The legacy of Andrew Johnson has run the gamut from excellent to abominable. In the early twentieth century, the Republican Party of the 1860s was seen as beholden to business. In that light, Johnson, a Tennessee Democrat, was viewed as a “man of the people” and held in high esteem. A century later — by the 1960s — he was reviled as a president with southern sympathies who held back the civil rights movement.

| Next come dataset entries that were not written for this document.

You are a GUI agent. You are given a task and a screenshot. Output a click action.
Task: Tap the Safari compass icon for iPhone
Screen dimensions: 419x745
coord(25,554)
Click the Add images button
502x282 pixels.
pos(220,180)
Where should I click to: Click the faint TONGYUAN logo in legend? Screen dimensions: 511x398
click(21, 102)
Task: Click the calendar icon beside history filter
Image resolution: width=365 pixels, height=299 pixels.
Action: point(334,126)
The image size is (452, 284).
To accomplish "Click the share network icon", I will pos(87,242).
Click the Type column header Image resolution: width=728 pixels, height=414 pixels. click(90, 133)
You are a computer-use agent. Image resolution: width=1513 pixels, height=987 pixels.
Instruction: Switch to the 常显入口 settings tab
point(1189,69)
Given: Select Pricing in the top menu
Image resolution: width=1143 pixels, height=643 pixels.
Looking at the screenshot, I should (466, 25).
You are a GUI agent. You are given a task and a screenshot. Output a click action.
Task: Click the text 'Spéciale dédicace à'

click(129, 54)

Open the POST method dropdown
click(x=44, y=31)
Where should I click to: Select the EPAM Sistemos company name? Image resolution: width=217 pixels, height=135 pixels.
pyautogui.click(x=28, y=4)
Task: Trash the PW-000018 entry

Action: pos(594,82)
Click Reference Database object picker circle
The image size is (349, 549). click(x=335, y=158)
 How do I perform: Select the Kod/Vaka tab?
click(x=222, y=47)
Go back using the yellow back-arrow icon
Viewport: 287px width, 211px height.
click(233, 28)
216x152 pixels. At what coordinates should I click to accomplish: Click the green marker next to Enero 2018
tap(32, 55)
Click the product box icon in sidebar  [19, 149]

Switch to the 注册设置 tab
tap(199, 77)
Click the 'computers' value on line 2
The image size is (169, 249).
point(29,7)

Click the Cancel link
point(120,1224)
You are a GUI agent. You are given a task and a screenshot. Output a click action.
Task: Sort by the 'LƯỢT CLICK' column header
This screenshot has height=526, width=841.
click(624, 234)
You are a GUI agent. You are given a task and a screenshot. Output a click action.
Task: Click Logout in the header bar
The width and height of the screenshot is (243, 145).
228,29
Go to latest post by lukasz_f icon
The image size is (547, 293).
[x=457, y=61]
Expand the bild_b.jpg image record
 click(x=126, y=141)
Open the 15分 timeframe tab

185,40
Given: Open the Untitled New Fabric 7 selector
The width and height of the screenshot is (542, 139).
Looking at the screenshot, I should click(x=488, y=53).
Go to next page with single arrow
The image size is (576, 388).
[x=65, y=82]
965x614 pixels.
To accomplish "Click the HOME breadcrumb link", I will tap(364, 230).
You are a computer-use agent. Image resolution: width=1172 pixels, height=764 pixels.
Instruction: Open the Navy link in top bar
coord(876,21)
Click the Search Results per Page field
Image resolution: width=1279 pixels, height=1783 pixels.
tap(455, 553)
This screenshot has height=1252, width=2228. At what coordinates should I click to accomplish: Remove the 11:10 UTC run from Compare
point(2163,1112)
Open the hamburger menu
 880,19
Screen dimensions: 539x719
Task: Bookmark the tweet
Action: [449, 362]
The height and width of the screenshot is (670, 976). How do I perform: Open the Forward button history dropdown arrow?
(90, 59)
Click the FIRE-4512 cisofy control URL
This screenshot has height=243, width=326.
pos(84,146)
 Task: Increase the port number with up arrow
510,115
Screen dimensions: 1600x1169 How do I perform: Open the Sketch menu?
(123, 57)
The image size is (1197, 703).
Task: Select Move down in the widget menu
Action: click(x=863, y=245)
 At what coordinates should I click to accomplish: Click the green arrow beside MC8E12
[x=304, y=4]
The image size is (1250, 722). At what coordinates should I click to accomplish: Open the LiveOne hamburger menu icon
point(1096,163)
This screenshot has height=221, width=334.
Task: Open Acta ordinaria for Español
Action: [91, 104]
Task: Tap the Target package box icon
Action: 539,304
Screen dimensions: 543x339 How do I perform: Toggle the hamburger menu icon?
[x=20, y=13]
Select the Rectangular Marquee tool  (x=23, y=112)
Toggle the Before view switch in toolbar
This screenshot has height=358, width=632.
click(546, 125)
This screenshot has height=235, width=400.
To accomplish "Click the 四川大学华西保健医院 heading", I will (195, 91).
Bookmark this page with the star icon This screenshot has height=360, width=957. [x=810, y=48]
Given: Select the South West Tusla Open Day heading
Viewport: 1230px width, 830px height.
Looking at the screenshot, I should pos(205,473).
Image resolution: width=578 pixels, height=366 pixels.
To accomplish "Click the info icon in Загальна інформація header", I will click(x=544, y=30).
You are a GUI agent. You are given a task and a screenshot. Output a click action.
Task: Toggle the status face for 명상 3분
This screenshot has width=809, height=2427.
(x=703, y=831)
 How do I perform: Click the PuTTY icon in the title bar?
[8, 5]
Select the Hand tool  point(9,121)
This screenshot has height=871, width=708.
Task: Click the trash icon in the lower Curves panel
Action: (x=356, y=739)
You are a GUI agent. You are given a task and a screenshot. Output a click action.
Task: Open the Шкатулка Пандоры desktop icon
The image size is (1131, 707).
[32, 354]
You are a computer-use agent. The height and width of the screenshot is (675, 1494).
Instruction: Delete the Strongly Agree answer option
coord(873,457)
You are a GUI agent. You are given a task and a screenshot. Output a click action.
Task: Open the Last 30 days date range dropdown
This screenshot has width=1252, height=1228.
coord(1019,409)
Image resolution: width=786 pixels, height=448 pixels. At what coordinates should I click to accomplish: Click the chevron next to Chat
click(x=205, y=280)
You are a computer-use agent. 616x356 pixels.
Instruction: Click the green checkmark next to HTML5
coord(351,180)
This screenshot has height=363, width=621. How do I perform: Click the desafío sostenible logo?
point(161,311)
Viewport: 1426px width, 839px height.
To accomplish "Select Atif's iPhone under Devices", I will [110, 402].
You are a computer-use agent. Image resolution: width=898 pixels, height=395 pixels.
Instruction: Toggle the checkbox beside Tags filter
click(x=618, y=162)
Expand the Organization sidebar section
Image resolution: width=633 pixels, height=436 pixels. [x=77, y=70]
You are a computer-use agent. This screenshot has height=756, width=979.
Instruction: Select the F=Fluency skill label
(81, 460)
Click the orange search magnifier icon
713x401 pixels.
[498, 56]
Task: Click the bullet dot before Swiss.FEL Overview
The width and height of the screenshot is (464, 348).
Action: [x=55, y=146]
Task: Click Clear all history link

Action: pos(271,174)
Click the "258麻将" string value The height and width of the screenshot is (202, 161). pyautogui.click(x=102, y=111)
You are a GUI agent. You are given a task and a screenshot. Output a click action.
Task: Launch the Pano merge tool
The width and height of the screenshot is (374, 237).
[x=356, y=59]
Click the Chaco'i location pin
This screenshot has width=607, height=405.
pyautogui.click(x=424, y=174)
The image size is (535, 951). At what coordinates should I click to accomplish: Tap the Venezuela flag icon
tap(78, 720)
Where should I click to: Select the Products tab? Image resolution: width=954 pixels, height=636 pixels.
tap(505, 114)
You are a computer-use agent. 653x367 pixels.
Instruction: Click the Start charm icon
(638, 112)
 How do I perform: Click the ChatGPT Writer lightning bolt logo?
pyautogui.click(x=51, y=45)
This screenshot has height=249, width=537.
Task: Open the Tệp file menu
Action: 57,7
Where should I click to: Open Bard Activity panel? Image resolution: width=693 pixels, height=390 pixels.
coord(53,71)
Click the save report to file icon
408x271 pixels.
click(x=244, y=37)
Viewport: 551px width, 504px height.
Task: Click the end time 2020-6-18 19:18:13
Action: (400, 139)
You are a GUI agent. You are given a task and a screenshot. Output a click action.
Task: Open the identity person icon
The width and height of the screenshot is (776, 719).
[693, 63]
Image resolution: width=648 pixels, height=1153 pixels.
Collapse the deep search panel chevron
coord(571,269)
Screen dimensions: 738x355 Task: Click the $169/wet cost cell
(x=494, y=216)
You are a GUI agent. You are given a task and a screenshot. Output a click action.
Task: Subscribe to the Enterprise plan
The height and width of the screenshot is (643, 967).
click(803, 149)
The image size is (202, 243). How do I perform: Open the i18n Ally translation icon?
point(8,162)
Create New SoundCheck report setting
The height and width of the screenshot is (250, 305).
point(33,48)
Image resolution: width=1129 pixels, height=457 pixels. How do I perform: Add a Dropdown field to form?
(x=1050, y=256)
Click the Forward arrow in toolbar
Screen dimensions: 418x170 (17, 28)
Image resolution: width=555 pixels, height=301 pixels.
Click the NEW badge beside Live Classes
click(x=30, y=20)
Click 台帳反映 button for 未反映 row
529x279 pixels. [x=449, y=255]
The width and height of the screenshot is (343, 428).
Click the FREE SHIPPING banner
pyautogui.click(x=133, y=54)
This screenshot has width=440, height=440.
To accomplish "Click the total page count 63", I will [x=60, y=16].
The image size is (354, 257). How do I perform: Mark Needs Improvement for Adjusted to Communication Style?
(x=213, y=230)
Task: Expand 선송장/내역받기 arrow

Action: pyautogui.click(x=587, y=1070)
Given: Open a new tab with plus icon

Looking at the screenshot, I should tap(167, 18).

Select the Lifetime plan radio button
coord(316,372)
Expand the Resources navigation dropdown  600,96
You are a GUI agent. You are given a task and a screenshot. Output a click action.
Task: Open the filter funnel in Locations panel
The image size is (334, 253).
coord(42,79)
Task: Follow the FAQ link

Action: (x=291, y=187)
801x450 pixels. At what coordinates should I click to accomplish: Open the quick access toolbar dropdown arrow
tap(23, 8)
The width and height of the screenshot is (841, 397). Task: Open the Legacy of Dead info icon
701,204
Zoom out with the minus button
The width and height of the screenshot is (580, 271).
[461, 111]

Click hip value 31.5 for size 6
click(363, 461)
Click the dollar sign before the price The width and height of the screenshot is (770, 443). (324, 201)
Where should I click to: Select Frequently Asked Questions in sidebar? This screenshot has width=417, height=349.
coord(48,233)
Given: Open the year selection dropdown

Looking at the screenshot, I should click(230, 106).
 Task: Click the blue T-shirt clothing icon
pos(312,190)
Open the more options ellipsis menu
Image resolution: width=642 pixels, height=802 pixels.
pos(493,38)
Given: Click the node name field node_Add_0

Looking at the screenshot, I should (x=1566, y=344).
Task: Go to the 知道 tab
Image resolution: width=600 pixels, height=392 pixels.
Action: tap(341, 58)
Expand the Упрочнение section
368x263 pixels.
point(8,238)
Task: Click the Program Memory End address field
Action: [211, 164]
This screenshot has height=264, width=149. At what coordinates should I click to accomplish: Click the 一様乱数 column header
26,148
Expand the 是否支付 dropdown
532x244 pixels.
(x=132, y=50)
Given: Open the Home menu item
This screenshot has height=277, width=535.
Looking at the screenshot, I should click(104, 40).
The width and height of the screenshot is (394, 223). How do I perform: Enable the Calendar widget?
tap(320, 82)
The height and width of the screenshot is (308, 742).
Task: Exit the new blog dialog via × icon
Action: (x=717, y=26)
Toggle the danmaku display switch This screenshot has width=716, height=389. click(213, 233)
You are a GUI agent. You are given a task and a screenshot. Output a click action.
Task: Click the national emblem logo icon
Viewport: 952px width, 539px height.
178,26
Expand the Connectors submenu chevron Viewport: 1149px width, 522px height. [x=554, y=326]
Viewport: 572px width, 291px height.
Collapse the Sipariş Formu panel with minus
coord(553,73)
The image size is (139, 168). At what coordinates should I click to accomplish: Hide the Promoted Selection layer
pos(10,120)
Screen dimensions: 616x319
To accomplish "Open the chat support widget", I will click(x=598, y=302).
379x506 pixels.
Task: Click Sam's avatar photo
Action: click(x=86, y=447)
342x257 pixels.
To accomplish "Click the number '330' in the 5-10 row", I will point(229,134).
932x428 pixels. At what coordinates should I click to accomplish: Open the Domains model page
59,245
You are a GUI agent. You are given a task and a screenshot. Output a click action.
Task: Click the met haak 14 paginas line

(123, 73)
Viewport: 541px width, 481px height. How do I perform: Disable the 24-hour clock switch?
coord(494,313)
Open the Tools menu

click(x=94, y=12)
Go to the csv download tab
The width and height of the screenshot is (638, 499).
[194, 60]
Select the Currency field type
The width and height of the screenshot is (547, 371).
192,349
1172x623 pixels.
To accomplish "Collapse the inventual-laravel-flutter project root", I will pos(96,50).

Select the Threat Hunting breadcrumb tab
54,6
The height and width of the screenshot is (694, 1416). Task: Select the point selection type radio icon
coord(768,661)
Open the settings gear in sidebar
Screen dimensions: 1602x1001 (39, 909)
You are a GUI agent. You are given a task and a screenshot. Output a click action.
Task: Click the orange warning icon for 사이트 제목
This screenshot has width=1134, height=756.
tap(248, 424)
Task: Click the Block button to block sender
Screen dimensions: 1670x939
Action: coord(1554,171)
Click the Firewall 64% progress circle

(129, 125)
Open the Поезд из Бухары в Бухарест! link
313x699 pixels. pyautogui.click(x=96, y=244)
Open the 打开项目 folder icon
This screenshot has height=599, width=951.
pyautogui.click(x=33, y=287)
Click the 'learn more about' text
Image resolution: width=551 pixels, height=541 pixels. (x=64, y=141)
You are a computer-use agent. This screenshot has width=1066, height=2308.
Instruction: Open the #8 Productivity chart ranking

The truth lies somewhere in between. Johnson was the only Southerner in Congress to remain loyal to the Union, and seems to have held the continuation of the Union as his highest priority in his work toward rapid North-South reconciliation after the war. To this end, he staked out a centrist path and kept his distance from the Radical Republicans. This move, however measured, inevitably placed him ideologically closer to the former Southern opposition than Northerners would have preferred.

President Johnson’s most marked failure was his lack of action in addressing the social and economic status of recently-freed slaves: it took significant effort from the Republican Congress, without much help from Johnson’s administration, to pass the Freedman’s Bureau and other laws.

Johnson's disdain for full suffrage

This 1867 Harper's Weekly illustration, "The Georgetown Election," mocks President Johnson's (left) stance in opposition to suffrage for freed slaves.

Johnson did oversee the purchase of Alaska and the U.S. Virgin Islands, and forced the French out of Mexico (where France was attempting to establish a satellite state and exploit the nation’s resources). France’s withdrawal ended the reign of Maximillian I of Mexico, the Austrian archduke installed by France.

Even considering these foreign policy accomplishments, Johnson’s failure of domestic post-war leadership and his disregard for civil rights places him squarely in our bottom tier of presidents.

For what it’s worth, the Congress at the time agreed — there were two formal efforts to impeach President Johnson: the first, in 1867, failed to pass the House; the second, in 1868, passed the House but failed (by a single vote) to receive the required two-thirds majority in the Senate.